Dislorei (Desi) Small-Rodriguez

FOCUS
Desi Small-Rodriguez’s ongoing research explores issues of data equity for Indigenous peoples, specifically tribal data sovereignty and the enumeration of Indigenous peoples in official statistics and tribal data systems. She also examines the intersection of race, identity, and tribal citizenship.

MORE ABOUT DESI
Desi Small-Rodriguez is pursuing dual PhDs in sociology at the University of Arizona and demography at the University of Waikato in New Zealand. She received both her MA in Sociology and BA (with honors) in Comparative Studies in Race and Ethnicity from Stanford University. A citizen of the Northern Cheyenne Nation, Desi was raised on the Northern Cheyenne Indian Reservation in Lame Deer, Montana. She ran for her Tribal Council in 2012, and maintains a strong connection to her people and her homeland. Desi is committed to evidence-based tribal development and has served as a tribal researcher for tribes in the United States and Māori tribes in New Zealand. She also has a policy research background spanning tribal, national, and international governments. Desi is an appointed adviser to the Director of the United States Census Bureau as a member of the National Advisory Committee on Racial, Ethnic, and Other Populations.

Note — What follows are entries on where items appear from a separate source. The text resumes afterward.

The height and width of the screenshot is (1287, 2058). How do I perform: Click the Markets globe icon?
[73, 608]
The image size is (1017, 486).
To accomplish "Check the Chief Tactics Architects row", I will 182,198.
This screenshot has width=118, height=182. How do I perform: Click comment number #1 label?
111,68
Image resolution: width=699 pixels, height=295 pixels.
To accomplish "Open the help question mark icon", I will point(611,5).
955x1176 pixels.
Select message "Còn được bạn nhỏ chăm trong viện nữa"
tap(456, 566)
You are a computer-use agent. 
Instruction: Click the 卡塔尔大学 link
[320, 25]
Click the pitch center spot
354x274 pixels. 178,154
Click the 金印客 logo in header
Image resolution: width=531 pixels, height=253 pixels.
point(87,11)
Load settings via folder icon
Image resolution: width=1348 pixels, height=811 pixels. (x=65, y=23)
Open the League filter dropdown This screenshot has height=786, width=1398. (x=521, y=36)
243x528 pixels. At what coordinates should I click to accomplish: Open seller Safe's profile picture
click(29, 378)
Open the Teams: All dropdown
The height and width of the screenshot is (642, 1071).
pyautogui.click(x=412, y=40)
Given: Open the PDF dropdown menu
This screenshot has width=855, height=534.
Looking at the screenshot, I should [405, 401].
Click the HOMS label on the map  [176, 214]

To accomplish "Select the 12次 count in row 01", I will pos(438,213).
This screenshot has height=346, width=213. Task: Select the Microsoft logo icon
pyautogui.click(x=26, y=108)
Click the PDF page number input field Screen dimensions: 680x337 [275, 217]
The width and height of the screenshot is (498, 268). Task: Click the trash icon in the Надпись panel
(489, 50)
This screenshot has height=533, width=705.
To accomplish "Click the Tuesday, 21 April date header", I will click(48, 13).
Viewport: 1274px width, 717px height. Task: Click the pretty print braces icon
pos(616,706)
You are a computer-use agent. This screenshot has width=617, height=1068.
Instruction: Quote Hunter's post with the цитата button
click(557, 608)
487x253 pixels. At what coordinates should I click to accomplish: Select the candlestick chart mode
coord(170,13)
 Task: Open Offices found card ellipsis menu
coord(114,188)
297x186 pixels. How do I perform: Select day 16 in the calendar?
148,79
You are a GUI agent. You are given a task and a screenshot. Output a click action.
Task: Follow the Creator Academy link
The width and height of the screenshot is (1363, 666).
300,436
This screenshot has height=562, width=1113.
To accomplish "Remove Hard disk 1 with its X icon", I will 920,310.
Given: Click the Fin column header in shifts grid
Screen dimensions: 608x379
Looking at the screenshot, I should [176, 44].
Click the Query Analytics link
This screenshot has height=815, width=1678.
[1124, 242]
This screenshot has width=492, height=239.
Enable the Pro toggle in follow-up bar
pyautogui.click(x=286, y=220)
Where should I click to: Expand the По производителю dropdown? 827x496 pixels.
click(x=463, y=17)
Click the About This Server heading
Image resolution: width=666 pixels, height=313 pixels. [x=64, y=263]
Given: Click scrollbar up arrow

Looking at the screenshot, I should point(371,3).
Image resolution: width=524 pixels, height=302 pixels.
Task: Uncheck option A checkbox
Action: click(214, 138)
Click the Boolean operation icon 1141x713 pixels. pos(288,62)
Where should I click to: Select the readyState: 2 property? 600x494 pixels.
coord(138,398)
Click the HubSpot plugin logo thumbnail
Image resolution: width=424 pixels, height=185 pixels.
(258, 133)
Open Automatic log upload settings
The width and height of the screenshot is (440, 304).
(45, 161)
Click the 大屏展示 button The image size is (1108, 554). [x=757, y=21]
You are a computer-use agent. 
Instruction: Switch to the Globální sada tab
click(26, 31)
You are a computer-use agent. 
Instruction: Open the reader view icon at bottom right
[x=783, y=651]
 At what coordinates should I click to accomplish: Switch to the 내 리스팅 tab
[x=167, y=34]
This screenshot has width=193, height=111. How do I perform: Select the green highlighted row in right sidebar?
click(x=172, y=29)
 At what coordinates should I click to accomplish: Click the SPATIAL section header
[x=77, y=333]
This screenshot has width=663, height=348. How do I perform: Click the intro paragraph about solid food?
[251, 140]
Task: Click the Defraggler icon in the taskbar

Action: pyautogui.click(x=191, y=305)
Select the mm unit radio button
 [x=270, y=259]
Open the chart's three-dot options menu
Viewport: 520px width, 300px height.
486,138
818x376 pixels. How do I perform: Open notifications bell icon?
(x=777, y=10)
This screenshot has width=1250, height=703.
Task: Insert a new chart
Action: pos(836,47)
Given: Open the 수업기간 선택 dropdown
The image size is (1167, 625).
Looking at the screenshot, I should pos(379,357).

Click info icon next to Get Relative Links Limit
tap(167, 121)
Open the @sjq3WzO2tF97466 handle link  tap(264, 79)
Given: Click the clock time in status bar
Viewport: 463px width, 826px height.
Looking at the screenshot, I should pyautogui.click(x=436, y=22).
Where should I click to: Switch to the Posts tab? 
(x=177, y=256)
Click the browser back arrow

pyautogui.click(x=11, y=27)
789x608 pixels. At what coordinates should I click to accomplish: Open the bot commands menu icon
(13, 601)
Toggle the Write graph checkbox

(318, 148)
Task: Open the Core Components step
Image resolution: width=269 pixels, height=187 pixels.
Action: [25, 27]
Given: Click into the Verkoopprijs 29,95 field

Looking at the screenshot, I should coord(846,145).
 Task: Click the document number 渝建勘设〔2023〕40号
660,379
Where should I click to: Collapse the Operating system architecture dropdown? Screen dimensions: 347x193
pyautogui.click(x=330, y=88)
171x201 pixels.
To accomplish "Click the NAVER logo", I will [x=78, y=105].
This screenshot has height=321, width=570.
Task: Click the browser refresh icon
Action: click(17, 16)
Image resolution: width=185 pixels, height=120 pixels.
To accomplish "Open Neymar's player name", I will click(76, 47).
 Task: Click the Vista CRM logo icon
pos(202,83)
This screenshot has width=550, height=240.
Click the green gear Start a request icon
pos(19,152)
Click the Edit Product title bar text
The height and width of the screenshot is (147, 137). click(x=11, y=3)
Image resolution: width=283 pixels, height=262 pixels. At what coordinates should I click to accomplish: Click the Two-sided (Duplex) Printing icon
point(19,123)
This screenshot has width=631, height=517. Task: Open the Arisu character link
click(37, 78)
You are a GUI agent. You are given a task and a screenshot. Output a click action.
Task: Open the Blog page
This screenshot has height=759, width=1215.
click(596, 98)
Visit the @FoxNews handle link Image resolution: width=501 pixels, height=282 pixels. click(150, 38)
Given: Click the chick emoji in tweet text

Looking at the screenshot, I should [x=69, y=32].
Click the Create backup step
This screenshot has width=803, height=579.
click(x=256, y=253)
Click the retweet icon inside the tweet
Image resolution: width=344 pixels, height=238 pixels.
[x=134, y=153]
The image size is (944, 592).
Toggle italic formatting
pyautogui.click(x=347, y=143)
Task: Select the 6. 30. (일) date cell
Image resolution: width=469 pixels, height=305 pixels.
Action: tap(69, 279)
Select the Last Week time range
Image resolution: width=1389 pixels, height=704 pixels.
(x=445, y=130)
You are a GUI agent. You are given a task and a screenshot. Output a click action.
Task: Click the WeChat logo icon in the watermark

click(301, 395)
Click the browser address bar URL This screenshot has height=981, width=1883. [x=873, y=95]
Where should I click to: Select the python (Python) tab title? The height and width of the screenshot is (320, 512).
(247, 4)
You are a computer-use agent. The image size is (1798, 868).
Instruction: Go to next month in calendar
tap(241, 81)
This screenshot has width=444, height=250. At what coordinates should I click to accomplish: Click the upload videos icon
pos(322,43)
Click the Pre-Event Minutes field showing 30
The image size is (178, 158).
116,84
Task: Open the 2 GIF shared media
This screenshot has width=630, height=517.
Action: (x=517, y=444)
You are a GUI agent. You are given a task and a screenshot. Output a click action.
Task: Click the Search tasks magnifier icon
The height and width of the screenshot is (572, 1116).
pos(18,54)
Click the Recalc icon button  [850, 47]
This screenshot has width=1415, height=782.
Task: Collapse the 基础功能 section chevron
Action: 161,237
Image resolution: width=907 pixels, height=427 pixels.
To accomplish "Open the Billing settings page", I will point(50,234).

DISSERTATION GRANT AWARDEE — FEBRUARY 2020
Remaking Collective Identities: Data Sovereignty, Citizenship, and Indigenous Nations

This dissertation does not seek to answer why blood quantum persists; rather, I examine how the fraught persistence of blood quantum is an example of both a race-making and nationmaking mechanism of statistical statecraft. I use the case of Native nations to study how forces of statistical statecraft, colonial race logics, and epistimicide1 converge to shape a narrative of data dependency in the United States. This study focuses on Native nations because the postcolonial realities of Native nations reflect the ongoing dialectical relationship between the violence of state knowledge production and official statistics systems.